Durante su vida, cambió muchas veces de identificación, para poder simular su avanzadísima edad y aparentar cierta normalidad, respecto al resto. Lo demás era más fácil, y recurrió siempre a su total soledad, ya que sería su mejor compañía, porque de esta forma ya no vería más el partir de aquellos que no le podían seguir. Entonces, como vivir así, como seguir así, era simplemente inhebitable, por tanto aprendió a vivir así, sin más cuestionamientos que le atormentasen, porque ya había luchado en más de una ocasión, sin más ganancia que lo que ocasiona una simple batalla perdida, por aquello que insoluble mente siempre le acompañaría.
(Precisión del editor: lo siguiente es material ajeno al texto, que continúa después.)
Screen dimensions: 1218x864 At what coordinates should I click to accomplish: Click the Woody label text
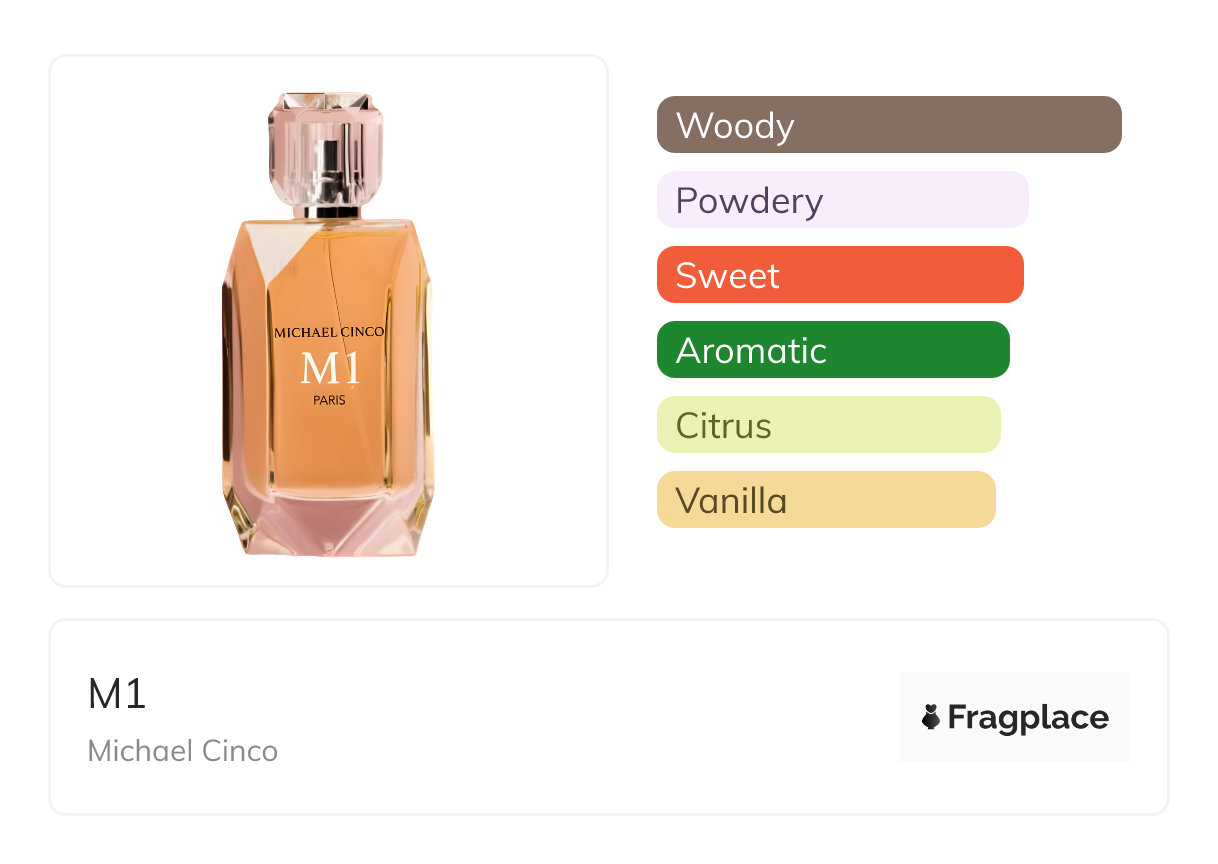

Tal vez, lo único que necesitaba era una señal, un indicio, o simplemente una respuesta a lo inexplicable. Era un intangible, un sentir constante en su cabeza, cada vez que creía estar cerca de encontrar la pregunta que lo llevaría a conocer la luz de su tan ansiada respuesta.

Para qué vivir tanto, entonces, o porqué vivir tan poco, si al fin de cuentas, el tema se trata de vivir, aún siendo distinto a los demás, a su vez era tan prisionero como todos, quienes encerrados en sus propios asuntos, nunca se cuestionarían el por qué, de sus propias existencias.

Así, después de 1000 años, un día, desde la cima de una gran montaña, gritó su desdicha al viento, y finalmente decidió compartir su saber, su conocimiento, su experiencia, buscando siempre aquella señal emanada desde algún rincón, también oculto y solitario, donde lo verdadero cobraba un real sentido, bajo el constante soplar del viento que después de siglos azotaba sus manos.

Aquello que nunca termina, es porque nunca empieza, ya que asimismo nunca se empieza aquello que nunca termina.